A little bit about our installations:
')

the project lives with us a little more than two years;
4 circuits from 10 to 26 cars;
database size is about 30 TB;
in the database about 10,000 tables;
up to 700 queries per second.

For how it works, please under the cat!

1. General Architecture

So, Greenplum (GP) is a relational DBMS that has massive parallel processing without Shared Nothing. For a detailed understanding of how GP works, you need to define basic terms:

Master instance (also known as “master”) - Postgres instance, which is both a coordinator and an entry point for users in a cluster;

Master host ("server master") - the server on which the Master instance is running;

Secondary master instance - Postgres instance, which is a backup master, is included in the work in case the main master is unavailable (switching occurs manually);

Primary segment instance ("segment") - Postgres instance, which is one of the segments. It is the segments that directly store data, perform operations with them, and give the results to the master (in general). In fact, a segment is the most common PostgreSQL 8.2.15 instance with configured WAL replication to its mirror on another server:

/app/greenplum/greenplum-db-4.3.5.2/bin/postgres -D /data1/primary/gpseg76 -p 50004 -b 126 -z 96 --silent-mode=true -i -M quiescent -C 76

Mirror segment instance (“mirror”) - the Postgres instance, which is a mirror of one of the primary segments, automatically assumes the role of primary in the event of a fall:

 /app/greenplum/greenplum-db-4.3.5.2/bin/postgres -D /data1/mirror/gpseg76 -p 51004 -b 186 -z 96 --silent-mode=true -i -M quiescent -C 76

GP supports only 1-to-1 segment replication: for each primary there can be only one mirror.

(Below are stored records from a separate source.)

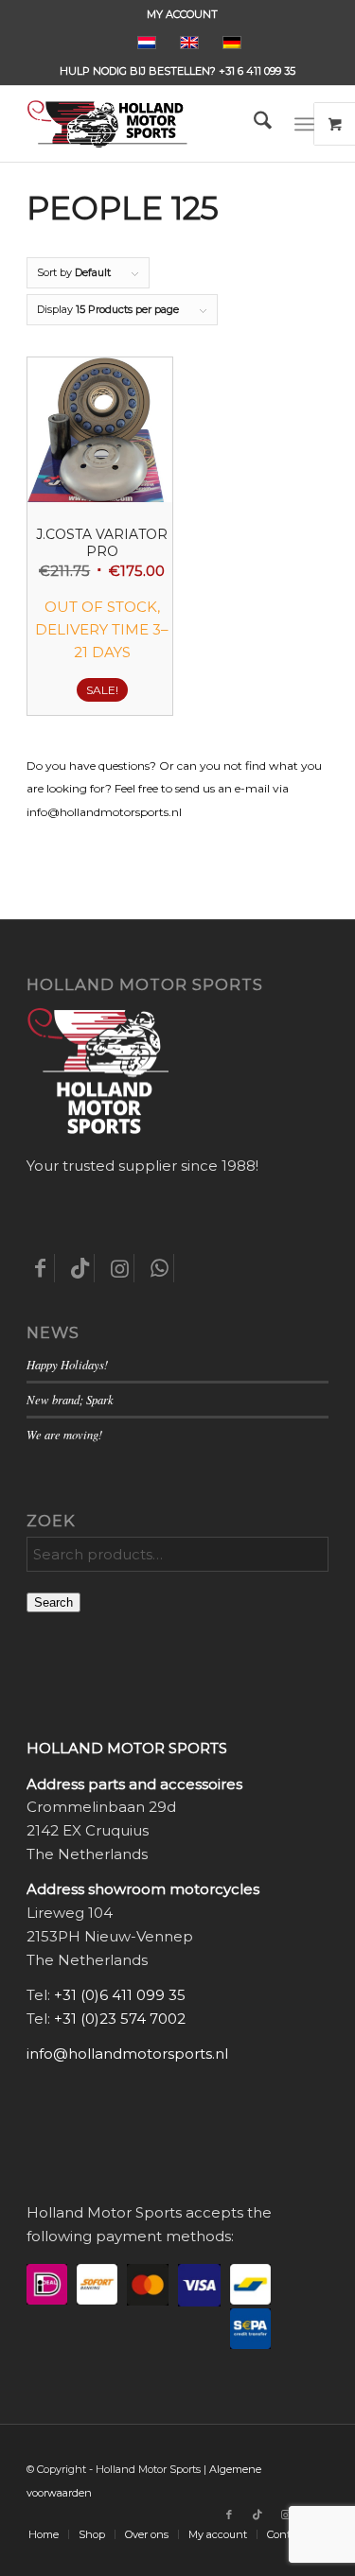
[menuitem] (182, 14)
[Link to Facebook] (229, 2514)
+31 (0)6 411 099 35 (120, 1995)
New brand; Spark (70, 1399)
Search (53, 1602)
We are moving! (64, 1434)
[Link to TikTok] (257, 2514)
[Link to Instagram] (286, 2514)
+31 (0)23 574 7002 (120, 2019)
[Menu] (304, 124)
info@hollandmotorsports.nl (127, 2054)
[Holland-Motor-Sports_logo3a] (147, 124)
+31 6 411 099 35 (257, 71)
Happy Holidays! (67, 1364)
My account (182, 14)
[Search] (253, 124)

Segment host ("server-segment") - a server that runs one or more segments and / or mirrors.

In general, a GP cluster consists of several server segments, a single master server, and a single master server, interconnected by one or several fast (10g, infiniband) networks, usually interconnect:

Fig. 1. The composition of the cluster and the network interaction of elements. Here - green and red lines - separate interconnect networks, blue line - external, client network.

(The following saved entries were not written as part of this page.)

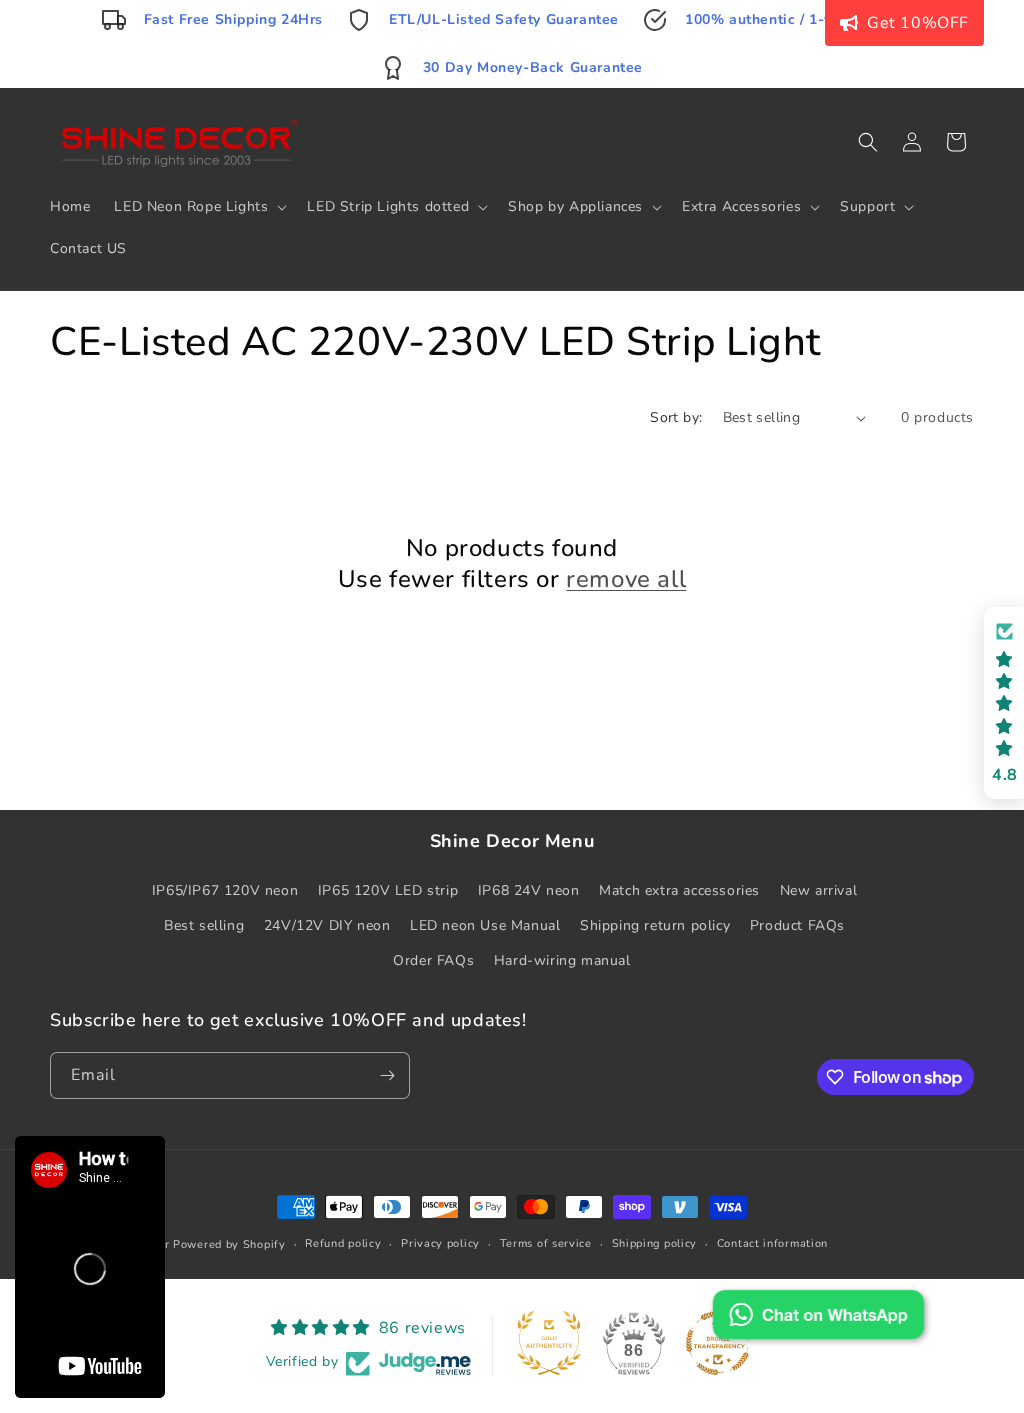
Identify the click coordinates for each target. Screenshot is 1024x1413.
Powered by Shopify (229, 1244)
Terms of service (546, 1243)
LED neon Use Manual (485, 925)
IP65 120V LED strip (388, 890)
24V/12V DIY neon (327, 925)
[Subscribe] (387, 1075)
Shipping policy (655, 1243)
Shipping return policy (655, 925)
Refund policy (343, 1243)
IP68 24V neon (529, 890)
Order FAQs (433, 960)
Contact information (772, 1243)
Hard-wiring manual (562, 960)
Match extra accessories (679, 890)
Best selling (204, 925)
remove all (626, 579)
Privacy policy (440, 1243)
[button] (198, 207)
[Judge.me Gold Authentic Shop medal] (549, 1343)
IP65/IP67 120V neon (225, 890)
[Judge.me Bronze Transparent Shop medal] (718, 1343)
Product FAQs (797, 925)
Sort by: (676, 417)
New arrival (819, 890)
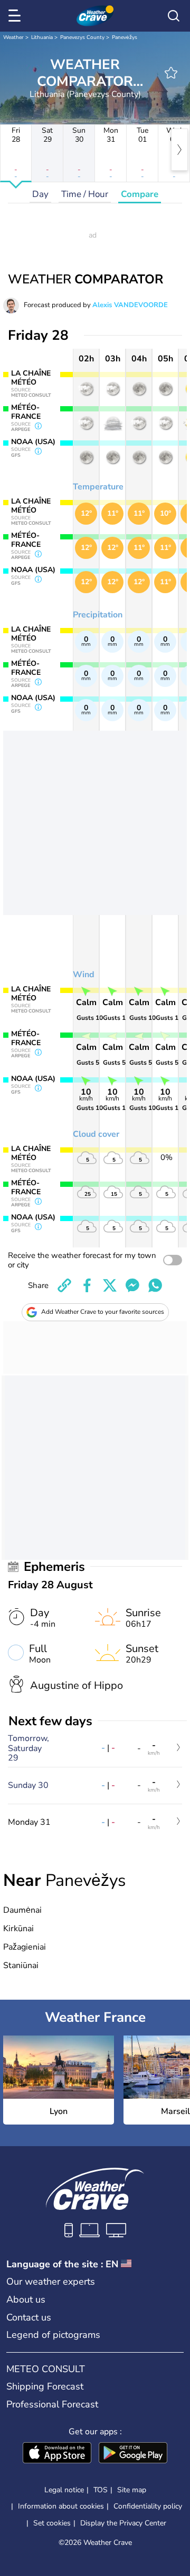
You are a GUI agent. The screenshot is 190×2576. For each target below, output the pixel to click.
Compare (139, 194)
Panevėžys (124, 37)
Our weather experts (50, 2281)
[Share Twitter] (110, 1285)
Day (40, 194)
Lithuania (42, 37)
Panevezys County (82, 37)
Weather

The use of several interconnect-networks allows, firstly, to increase the capacity of the channel of interaction between the segments between themselves, and secondly, to ensure the fault tolerance of the cluster (in the event of a failure of one of the networks, all traffic is redistributed among the remaining ones).

When choosing the number of server segments, it is important to choose the cluster ratio “number of processors / TB of data” depending on the planned load profile on the database - the more processor cores are in the data unit, the faster the cluster will perform “heavy” operations, and also work with compressed tables.

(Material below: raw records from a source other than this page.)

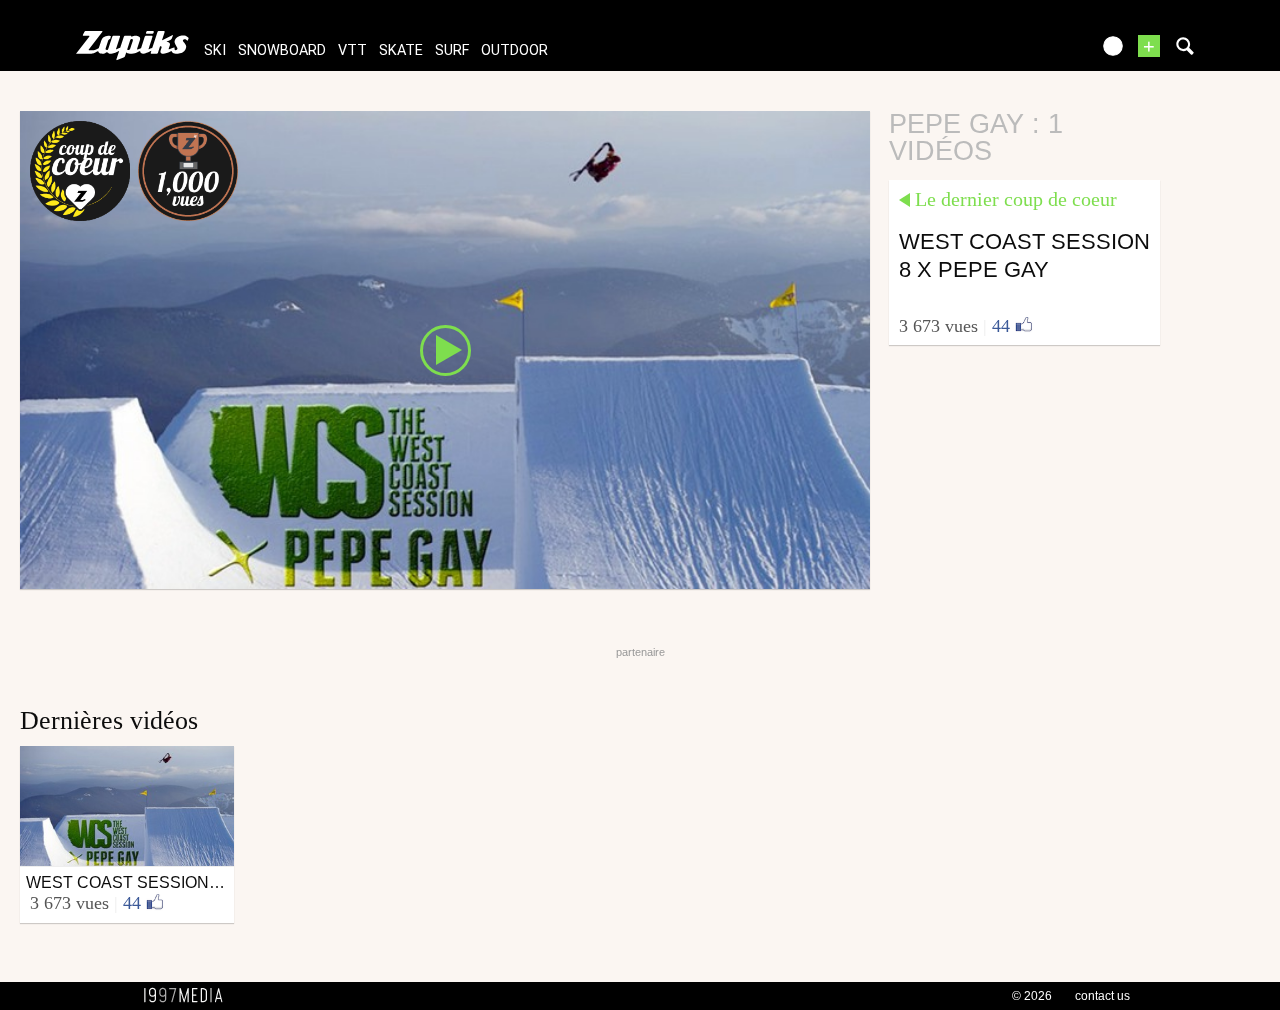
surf (452, 50)
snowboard (282, 50)
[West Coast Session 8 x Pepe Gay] (445, 349)
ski (215, 50)
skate (401, 50)
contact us (1102, 996)
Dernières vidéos (109, 720)
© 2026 (1032, 996)
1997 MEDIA (189, 996)
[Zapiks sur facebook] (1032, 52)
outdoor (514, 50)
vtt (352, 50)
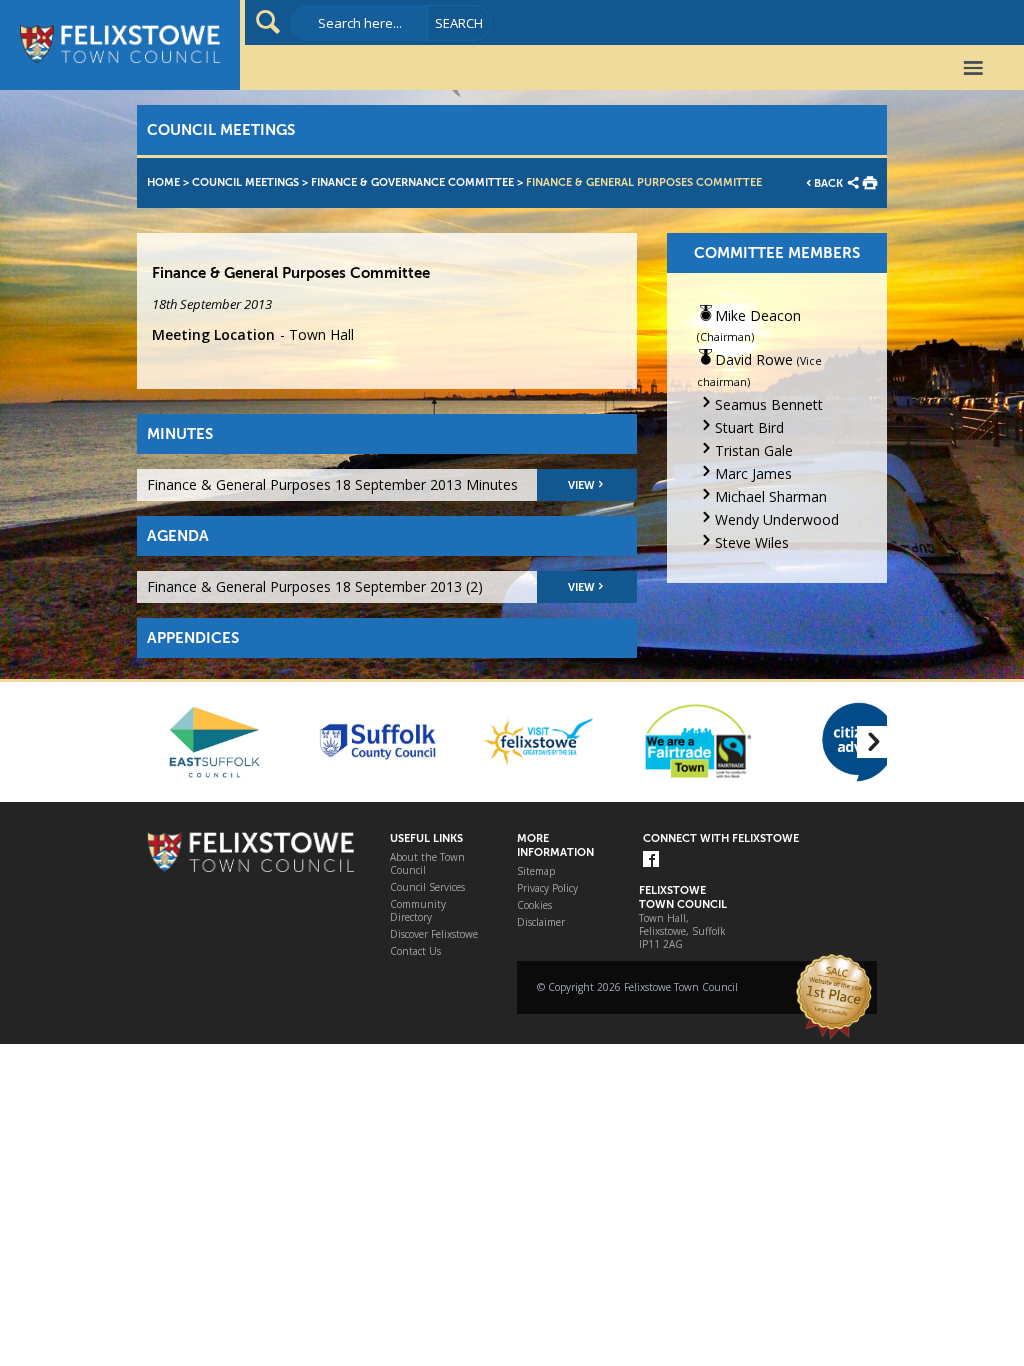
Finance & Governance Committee (412, 182)
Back (828, 183)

When choosing the number of segments in a cluster (which is generally not tied to the number of servers), remember the following:

all server resources are divided between all segments on the server (the load of mirrors, if they are located on the same servers, can be conditionally ignored);
each request on one segment cannot consume processor resources more than one CPU core. This means, for example, that if a cluster consists of 32-core servers with 4 GP segments onboard and is used on average to handle 3-4 simultaneous heavy, well-utilized CPU requests, the “hospital average” CPU will not recycle optimally. In this situation, it is better to increase the number of segments on the server to 6-8;
The regular backup and restaraunt data process “out of the box” works only on clusters that have the same number of segments. It will be impossible to restore data stored on a cluster of 96 segments into a cluster of 100 segments without a file.

2. Data storage

The Greenplum implements the classic data sharding scheme. Each table is N + 1 tables on all segments of the cluster, where N is the number of segments (+1 in this case is the table on the master, there is no data in it). Each segment contains 1 / N rows of the table. The logic of partitioning a table into segments is defined by a distribution key (field), a field on the basis of which data any line can be assigned to one of the segments.

The key (field or set of fields) of distribution is a very important concept in GP. As mentioned above, Greenplum operates at the speed of the slowest segment, which means that any bias in the amount of data (both within one table and across the entire database) between segments leads to degradation of cluster performance, as well as other problems. That is why one should carefully select the field for distribution - the distribution of the number of occurrences of values in it should be as even as possible. Whether you have chosen the distribution key correctly will be prompted by the service field gp_segment_id, which exists in each table - it contains the number of the segment on which the specific row is stored.

An important caveat: GP does not support UPDATE fields over which the table is distributed.

Consider example 1 (hereinafter in the examples the cluster consists of 96 segments)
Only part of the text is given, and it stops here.